Australian e-Health Research Centre
Australian e-Health Research Centre Australian e-Health Research Centre

Cancer Stage Interpretation System (CSIS)

Project Objective

The CSIS project objective is to generate an accurate cancer stage from histo-pathology reports, and to use this information to help improve cancer management, both for individual patients and at a population-level. This project builds on research capability in multimedia content analysis within the health domain within the Australian e-Health Research Centre.

Cancer Staging

The "stage" of a cancer is a categorisation of its progression in the body, and describes the extent of the primary tumour and any spreading to local or distant body sites. While staging has a fundamental role in cancer management, due to the expertise and time required and the multi–disciplinary nature of the task, a definitive stage for cancer patients is not always collected. By automating the collation, analysis, summarisation and classification of relevant patient data, the reliance on expert clinical staff can be reduced, improving the efficiency and availability of cancer staging.

The CSIS Software

The CSIS technology uses the same guidelines which are used by clinicians in assigning a stage based on histo-pathology reports. The pathology report is divided into statements (sentences or part of a sentence) while the guidelines are divided into factors. Each statement in the report is then evaluated against each of the guideline factors for relevance and whether it is a positive or negative reference. Machine learning techniques are then used to teach the CSIS engine the set of statements in a pathology report which indicate that the report is describing a particular guideline factor.

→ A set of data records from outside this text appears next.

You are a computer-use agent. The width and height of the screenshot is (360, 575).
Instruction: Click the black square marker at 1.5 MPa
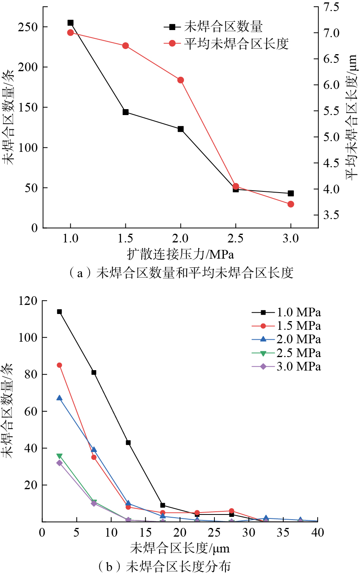tap(125, 112)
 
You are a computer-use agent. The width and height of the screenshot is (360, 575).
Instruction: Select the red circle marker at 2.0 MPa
tap(181, 80)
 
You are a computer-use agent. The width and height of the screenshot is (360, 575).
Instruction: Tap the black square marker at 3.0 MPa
tap(291, 193)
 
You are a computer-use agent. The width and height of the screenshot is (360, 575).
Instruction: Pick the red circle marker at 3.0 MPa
tap(291, 204)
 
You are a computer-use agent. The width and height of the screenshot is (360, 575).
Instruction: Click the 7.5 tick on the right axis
tap(331, 7)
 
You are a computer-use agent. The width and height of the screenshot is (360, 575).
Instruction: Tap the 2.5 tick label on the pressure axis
tap(236, 238)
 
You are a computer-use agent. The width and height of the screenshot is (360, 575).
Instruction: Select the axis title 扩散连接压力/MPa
tap(180, 254)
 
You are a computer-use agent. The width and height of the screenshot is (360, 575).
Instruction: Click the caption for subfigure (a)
tap(181, 273)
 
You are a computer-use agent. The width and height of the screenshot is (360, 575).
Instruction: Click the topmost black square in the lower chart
tap(59, 312)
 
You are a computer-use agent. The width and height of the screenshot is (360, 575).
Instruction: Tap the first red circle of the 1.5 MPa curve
tap(59, 365)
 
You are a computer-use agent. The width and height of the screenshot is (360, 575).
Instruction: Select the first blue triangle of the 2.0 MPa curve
tap(59, 398)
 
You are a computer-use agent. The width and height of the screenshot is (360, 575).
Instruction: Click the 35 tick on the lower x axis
tap(283, 533)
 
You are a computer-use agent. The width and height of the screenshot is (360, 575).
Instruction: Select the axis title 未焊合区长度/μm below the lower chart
tap(180, 549)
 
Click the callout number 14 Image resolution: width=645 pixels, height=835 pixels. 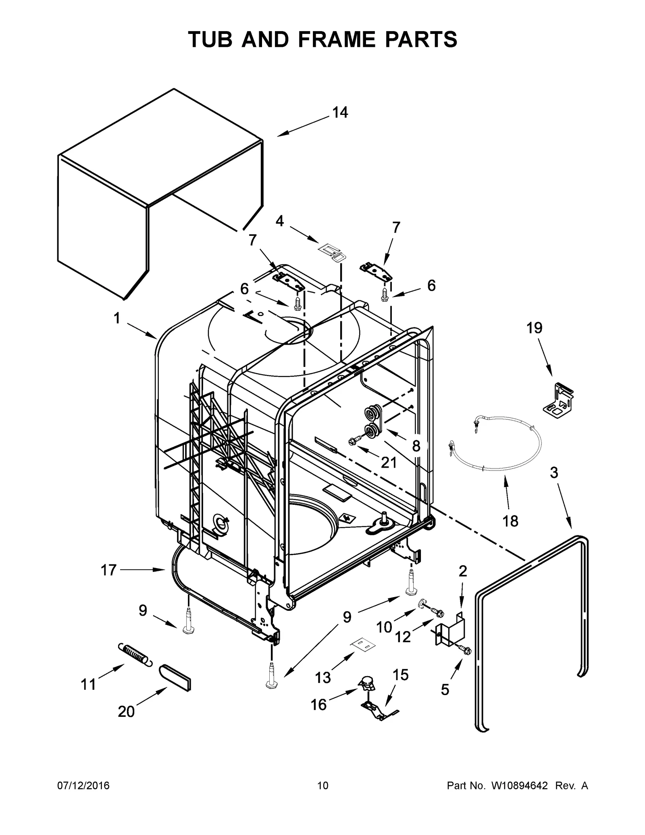340,113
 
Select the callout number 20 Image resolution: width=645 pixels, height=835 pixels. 126,711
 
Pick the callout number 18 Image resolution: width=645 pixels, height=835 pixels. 510,521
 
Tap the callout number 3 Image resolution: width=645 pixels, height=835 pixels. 554,473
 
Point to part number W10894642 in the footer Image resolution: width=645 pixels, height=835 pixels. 519,785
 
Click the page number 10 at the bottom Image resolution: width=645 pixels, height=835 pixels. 322,785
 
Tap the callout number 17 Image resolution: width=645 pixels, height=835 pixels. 108,570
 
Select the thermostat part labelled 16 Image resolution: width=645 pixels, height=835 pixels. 366,683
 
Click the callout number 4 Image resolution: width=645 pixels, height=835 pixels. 279,221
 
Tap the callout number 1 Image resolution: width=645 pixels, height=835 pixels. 117,319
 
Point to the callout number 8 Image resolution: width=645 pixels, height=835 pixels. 416,446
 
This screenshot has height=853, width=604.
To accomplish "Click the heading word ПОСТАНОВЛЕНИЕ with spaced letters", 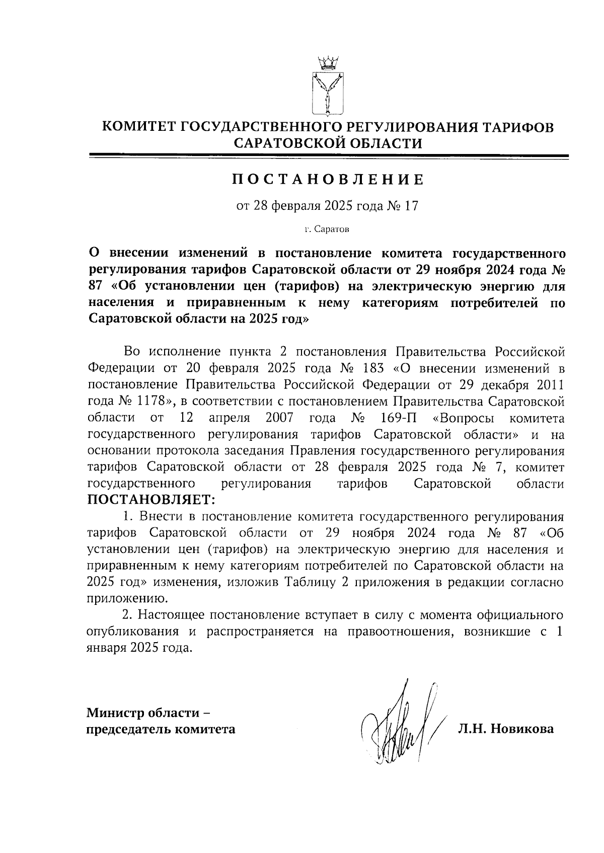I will [x=328, y=179].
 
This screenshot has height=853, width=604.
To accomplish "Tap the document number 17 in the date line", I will [x=411, y=206].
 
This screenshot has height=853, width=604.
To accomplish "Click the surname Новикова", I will [x=522, y=729].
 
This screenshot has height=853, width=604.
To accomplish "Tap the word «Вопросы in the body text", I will [x=463, y=418].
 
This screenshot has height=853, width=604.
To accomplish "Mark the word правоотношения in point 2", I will [x=399, y=632].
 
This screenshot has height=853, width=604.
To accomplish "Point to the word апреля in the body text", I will [x=230, y=418].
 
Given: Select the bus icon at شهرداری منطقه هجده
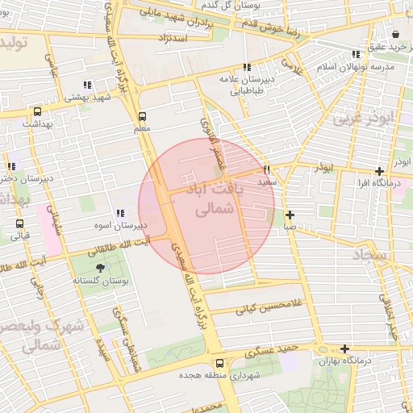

In addition, an extract is produced consisting of sentences that were found to contribute to the final staging decision, and their relationship to criteria from the formal staging guidelines for lung cancer.

Clinical Trial: Lung Cancer

In collaboration with the Queensland Cancer Control Analysis Team (QCCAT), the software prototype system was used within a clinical trial context. The CSIS engine was trained on a set of 710 pathology reports describing surgical resections of the lung. The aim was to produce an accurate pathological T and N stage.

The system was then formally trialled in a clinical setting on a previously unseen set of 179 lung cancer cases. The trial compared the automatic stage decisions from CSIS to the stages assigned by two expert pathologists.

The results of the trial showed that the automated stages produced were accurate enough for the purposes of population level research and for indicative staging of pathology reports prior to multi–disciplinary team meetings.

The results of the trial, and a description of the software, has been published in the Journal of American Medical Informatics Association ( I.McCowan, D.Moore, A.Nguyen, R.Bowman, B.Clarke, E.Duhig, M.Fry Collection of Cancer Stage Data by Classifying Free-text Medical Reports Journal of the American Medical Informatics Association; 2007; 14:736-745).

Current Use

The first version of the software has now been installed at Queensland Health in the Queensland Cancer Control and Analysis Team.

Current and Future work

Current research is focusing on the use of clinical terminologies to improve accuracy and the extension of the model to include the staging of Breast, Bowel and Prostate cancers.

Future work will include:

  • Extension to other sorts of medical free text, such as radiology reports (for M staging).
  • Improvements to the accruacy of the staging, in particular through the use of large ontologies to better understand complex medical terms
  • Extension to the development of synoptic reports from free text medical reports.
  • Classifying cancer characteristics other than stage. The techniques used to classify cancer stage may be extended to other tasks, such as filtering of patient data, for example, screening for cancer / non-cancer, or classification of cancer types.